Before I joined Vantage Point Consulting, I spent the bulk of my career as an internal Salesforce Administrator and Developer working in commercial real estate lending. At its peak, the company I worked for had 150 employees. We only used Sales Cloud for CRM and loan origination. In the last 6 months since I transitioned, I have found that while much of the knowledge I gained in my previous role has transferred well to my new position, there are many differences. Below I will highlight the 6 primary differences and adjustments I have experienced since making the switch from Salesforce Admin to Salesforce Consultant.

Remote Work

Every job I have held up to this point has been office-based. Becoming a Salesforce consultant has meant that my work environment is 100% remote. For me, the transition to remote work has been one of the biggest changes. Technology has been fundamental in this transition. Time spent talking with coworkers about projects has been replaced by chatting with them in various channels in the company’s Slack. Project meetings with internal stakeholders have been replaced by client meetings in Zoom and Google virtual meetings. The change to remote work has been positive for me overall, but it is something to consider when moving into consulting.

Clients

While working as a Salesforce Admin for a company, your clients are your co-workers. A large project will usually consist of a business leader and a small number of key stakeholders from their department. In my previous role, I generally worked with the EVP of Sales and one or two of our top producing originators. Consulting has been similar, but with two key differences. First, as a consultant, I have found that access to end-users is more limited. I am typically working with managers, sometimes from multiple departments. This means you will rely on the client stakeholders to understand all the use cases across their organization to deliver a successful project. Second, client relationships are temporary.
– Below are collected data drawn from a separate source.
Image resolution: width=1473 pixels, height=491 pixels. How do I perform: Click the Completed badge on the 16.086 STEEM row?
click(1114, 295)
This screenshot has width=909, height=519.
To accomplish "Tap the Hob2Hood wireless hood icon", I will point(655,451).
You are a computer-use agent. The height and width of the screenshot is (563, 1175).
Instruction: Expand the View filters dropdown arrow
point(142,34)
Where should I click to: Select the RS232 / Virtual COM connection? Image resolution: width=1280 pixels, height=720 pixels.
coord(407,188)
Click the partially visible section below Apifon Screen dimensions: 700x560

Working for a company, your co-workers are a much more permanent fixture. In consulting, your relationship with your clients ends when the project is completed. These two differences create an interesting client dynamic. You need to quickly build a relationship and understand the ins and outs of a client’s business, but that relationship can quickly end.

Project Work

This is a change I was expecting, but I still feel it warrants discussion. As the primary admin for a company, my workload consisted of everything from major projects to minor configuration changes, bug fixes, and password resets. As a consultant, you work on multiple projects with different clients simultaneously. The variety means that every day is different, which I enjoy. That said, the change does not come without challenges. You are dependent on not only your own work but also the work of the entire project team to ensure the project is completed on time and as expected. Scope creep happens. Project delays happen. This may mean that you have major project deadlines pushed up against each other. In a consulting role, maintain open communication with your project teams and your supervisor to ensure that you don’t get overwhelmed or miss project deadlines or client expectations.

Billable Hours

Working as an internal admin I never had to track my time. I was not used to looking at my time as a revenue-generating resource.  There are several reasons you need to track your time as a consultant. You can’t bill a client without an accurate accounting of the hours spent on their project. As an employee of a consulting firm, you bring value to the company when you work hours billable to the client. If you transition into a consulting role, you will need to keep meticulous track of your time. In my opinion, managing your day down to the 15-minute increment provides consistent structure day-to-day, ensures you have time slots reserved to finish all critical project work, and will make it easy to log time throughout the day.

Co-Workers

As a Salesforce Admin working for a smaller company, I was generally working on my own. Working as a solo admin, I rarely had the opportunity to collaborate on a problem or communicate about a project in technical language. When challenges arise, you can either search the web and hope someone has had a similar problem and documented it or go to a forum and post your question in hopes that someone will respond. In a consulting position, you are surrounded by experts with a wide range of skills. We work in a highly collaborative environment and bounce problems and ideas off each other. Importantly, we can communicate in technical jargon and understand one another. This change has been positive for me. It has given me the opportunity to expand my skills and learn from people that have different experiences and Salesforce platform knowledge.

Certifications

Working as a full-time administrator for a single company, I was never required to acquire or maintain certifications. I took the Admin Certification exam and maintained that credential throughout my career, but that was never a job requirement. While I continued to gain skills and understand the platform, I was never too concerned with taking the exams and getting certified. The world of consulting is very different in two ways.

1.       You must maintain a high level of credibility and trust as a consultant. Your customers are looking to you to be the expert in all things Salesforce. Certifications build that credibility and confidence with clients from the start.

2.       Salesforce partners are placed into tiers based on a few categories. One of those is expertise, measured by certifications.

In a consulting role, certifications hold significantly more weight than they do working as an administrator for a company. Luckily, there are resources available to anyone looking to add certifications. Salesforce Trailhead and Focus on Force are both great study tools. Trailhead is an on-demand learning platform from Salesforce. It provides theory and hands-on courses on the Salesforce Platform. Focus on Force provides exam-specific study guides and practice exams. Utilize these tools to build your knowledge of the platform, help in building credibility with your clients, and support the consulting firm you work with.

I hope this has given anyone considering a transition from in-house admin to consultant some insight into what that change may bring. I have been in my new role for 6 months. While the change has not been without challenges, the experience has been incredibly rewarding. I look forward to continuing to expand my knowledge of the Salesforce platform, working with a great team and incredible clients.